====== Data shown

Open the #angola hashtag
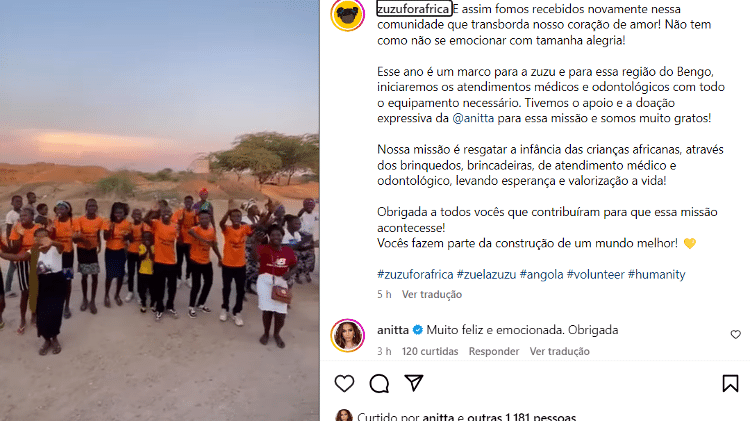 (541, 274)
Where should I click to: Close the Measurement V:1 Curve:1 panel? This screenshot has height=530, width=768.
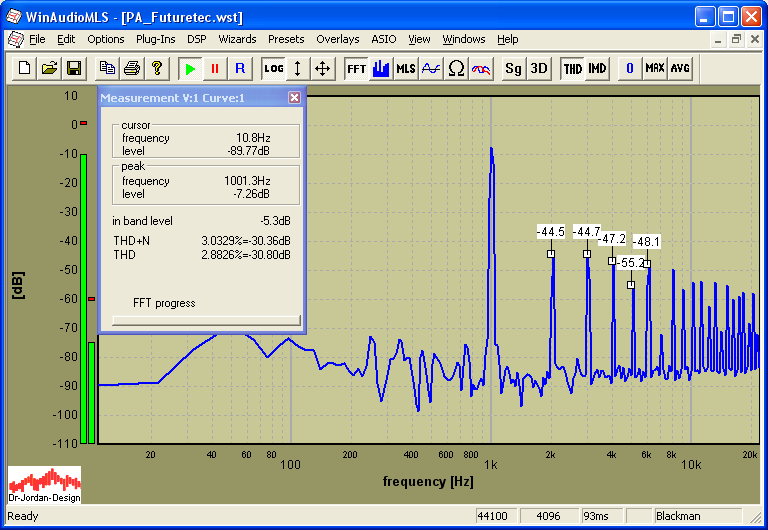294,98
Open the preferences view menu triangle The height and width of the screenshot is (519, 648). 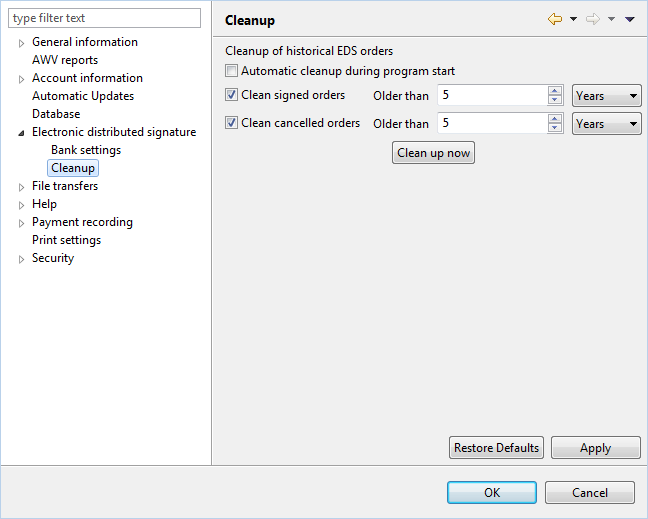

============
====== Data shown

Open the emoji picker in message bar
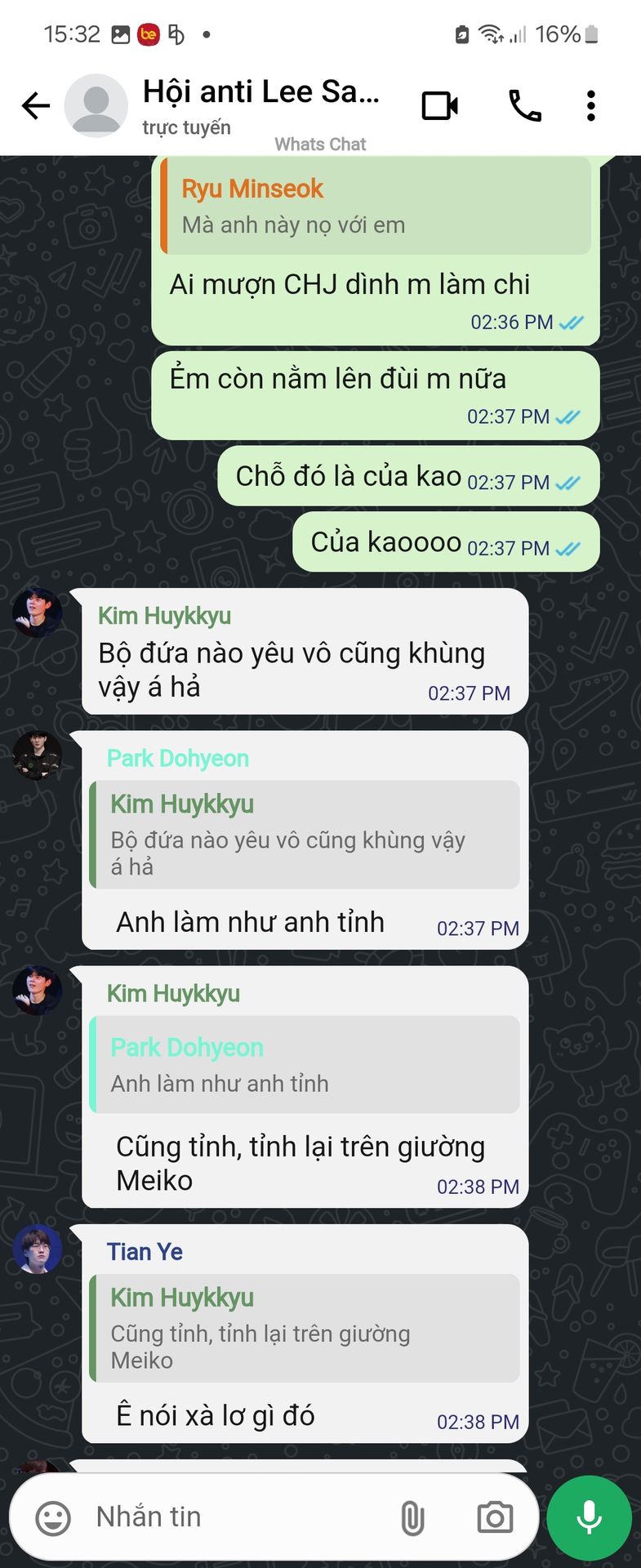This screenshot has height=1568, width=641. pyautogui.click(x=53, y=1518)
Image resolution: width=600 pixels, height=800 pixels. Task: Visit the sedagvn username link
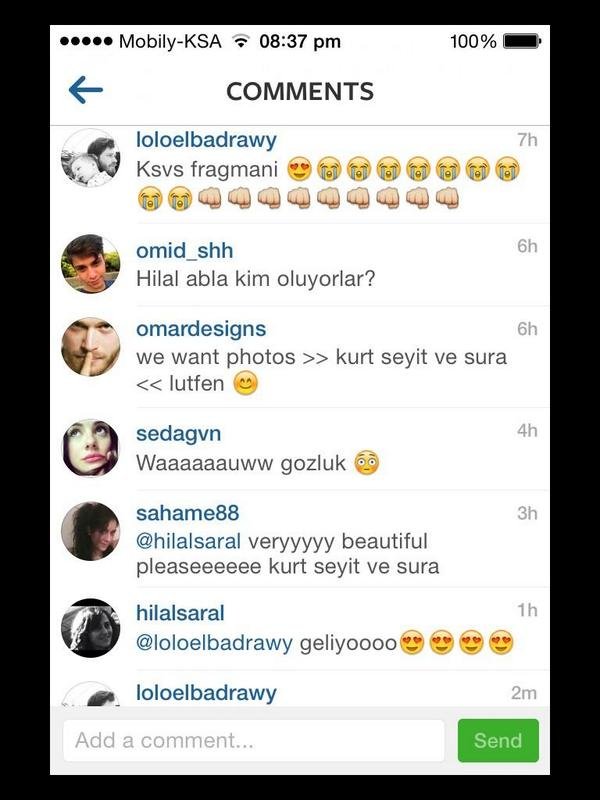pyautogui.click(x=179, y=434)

============

Try it:
Lines from the one above containing "Where should I" down to the one containing "Open the preferences" should be transcribed exactly, with both ends kept and no pictures.

Result for this exercise:
Where should I click to: Close the Measurement V:1 Curve:1 panel? This screenshot has height=530, width=768.
294,98
Open the preferences view menu triangle The height and width of the screenshot is (519, 648). 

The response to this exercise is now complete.